» Problem:
Output the lines of material below exactly as they appear, without changing anything.

» Data listing:
#####

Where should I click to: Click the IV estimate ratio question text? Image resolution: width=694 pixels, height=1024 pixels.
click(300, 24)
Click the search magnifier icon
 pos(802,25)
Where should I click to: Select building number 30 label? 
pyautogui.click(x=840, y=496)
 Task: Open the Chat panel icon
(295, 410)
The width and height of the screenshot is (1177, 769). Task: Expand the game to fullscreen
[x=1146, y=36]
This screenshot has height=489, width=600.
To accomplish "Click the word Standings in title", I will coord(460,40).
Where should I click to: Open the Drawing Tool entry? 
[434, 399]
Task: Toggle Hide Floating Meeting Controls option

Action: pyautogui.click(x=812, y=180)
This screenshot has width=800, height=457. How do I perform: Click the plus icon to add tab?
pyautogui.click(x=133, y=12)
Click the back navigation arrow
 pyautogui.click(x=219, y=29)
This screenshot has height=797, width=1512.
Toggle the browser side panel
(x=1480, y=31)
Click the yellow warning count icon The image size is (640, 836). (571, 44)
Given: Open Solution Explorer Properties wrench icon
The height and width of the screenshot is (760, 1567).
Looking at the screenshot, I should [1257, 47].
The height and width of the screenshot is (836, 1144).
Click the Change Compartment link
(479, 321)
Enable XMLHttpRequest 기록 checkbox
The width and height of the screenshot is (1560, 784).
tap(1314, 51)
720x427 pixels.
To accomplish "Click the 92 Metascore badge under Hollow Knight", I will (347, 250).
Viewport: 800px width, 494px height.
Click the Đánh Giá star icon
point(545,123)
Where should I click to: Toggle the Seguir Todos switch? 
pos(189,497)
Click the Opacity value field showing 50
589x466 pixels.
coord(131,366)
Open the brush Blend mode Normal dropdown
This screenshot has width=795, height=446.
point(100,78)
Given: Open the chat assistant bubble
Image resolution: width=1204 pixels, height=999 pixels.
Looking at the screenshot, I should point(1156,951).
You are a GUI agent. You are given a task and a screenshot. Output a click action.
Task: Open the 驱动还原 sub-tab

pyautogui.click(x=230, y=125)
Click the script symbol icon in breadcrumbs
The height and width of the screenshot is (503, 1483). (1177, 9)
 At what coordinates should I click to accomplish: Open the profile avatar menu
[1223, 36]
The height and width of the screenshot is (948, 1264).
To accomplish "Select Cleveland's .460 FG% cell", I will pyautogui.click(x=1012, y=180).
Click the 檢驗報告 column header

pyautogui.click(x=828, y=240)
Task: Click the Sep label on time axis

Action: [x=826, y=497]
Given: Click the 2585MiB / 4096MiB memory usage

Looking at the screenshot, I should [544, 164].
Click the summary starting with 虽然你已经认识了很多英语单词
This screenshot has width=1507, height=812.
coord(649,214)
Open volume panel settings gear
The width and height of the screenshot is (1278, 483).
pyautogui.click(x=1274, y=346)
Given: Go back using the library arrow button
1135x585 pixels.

#####

» The response:
Where should I click to: Click the IV estimate ratio question text? Image resolution: width=694 pixels, height=1024 pixels.
click(300, 24)
Click the search magnifier icon
 pos(802,25)
Where should I click to: Select building number 30 label? 
pyautogui.click(x=840, y=496)
 Task: Open the Chat panel icon
(295, 410)
The width and height of the screenshot is (1177, 769). Task: Expand the game to fullscreen
[x=1146, y=36]
This screenshot has height=489, width=600.
To accomplish "Click the word Standings in title", I will coord(460,40).
Where should I click to: Open the Drawing Tool entry? 
[434, 399]
Task: Toggle Hide Floating Meeting Controls option

Action: pyautogui.click(x=812, y=180)
This screenshot has width=800, height=457. How do I perform: Click the plus icon to add tab?
pyautogui.click(x=133, y=12)
Click the back navigation arrow
 pyautogui.click(x=219, y=29)
This screenshot has height=797, width=1512.
Toggle the browser side panel
(x=1480, y=31)
Click the yellow warning count icon The image size is (640, 836). (571, 44)
Given: Open Solution Explorer Properties wrench icon
The height and width of the screenshot is (760, 1567).
Looking at the screenshot, I should [1257, 47].
The height and width of the screenshot is (836, 1144).
Click the Change Compartment link
(479, 321)
Enable XMLHttpRequest 기록 checkbox
The width and height of the screenshot is (1560, 784).
tap(1314, 51)
720x427 pixels.
To accomplish "Click the 92 Metascore badge under Hollow Knight", I will (347, 250).
Viewport: 800px width, 494px height.
Click the Đánh Giá star icon
point(545,123)
Where should I click to: Toggle the Seguir Todos switch? 
pos(189,497)
Click the Opacity value field showing 50
589x466 pixels.
coord(131,366)
Open the brush Blend mode Normal dropdown
This screenshot has width=795, height=446.
point(100,78)
Given: Open the chat assistant bubble
Image resolution: width=1204 pixels, height=999 pixels.
Looking at the screenshot, I should point(1156,951).
You are a GUI agent. You are given a task and a screenshot. Output a click action.
Task: Open the 驱动还原 sub-tab

pyautogui.click(x=230, y=125)
Click the script symbol icon in breadcrumbs
The height and width of the screenshot is (503, 1483). (1177, 9)
 At what coordinates should I click to accomplish: Open the profile avatar menu
[1223, 36]
The height and width of the screenshot is (948, 1264).
To accomplish "Select Cleveland's .460 FG% cell", I will pyautogui.click(x=1012, y=180).
Click the 檢驗報告 column header

pyautogui.click(x=828, y=240)
Task: Click the Sep label on time axis

Action: [x=826, y=497]
Given: Click the 2585MiB / 4096MiB memory usage

Looking at the screenshot, I should [544, 164].
Click the summary starting with 虽然你已经认识了很多英语单词
This screenshot has width=1507, height=812.
coord(649,214)
Open volume panel settings gear
The width and height of the screenshot is (1278, 483).
pyautogui.click(x=1274, y=346)
Given: Go back using the library arrow button
1135x585 pixels.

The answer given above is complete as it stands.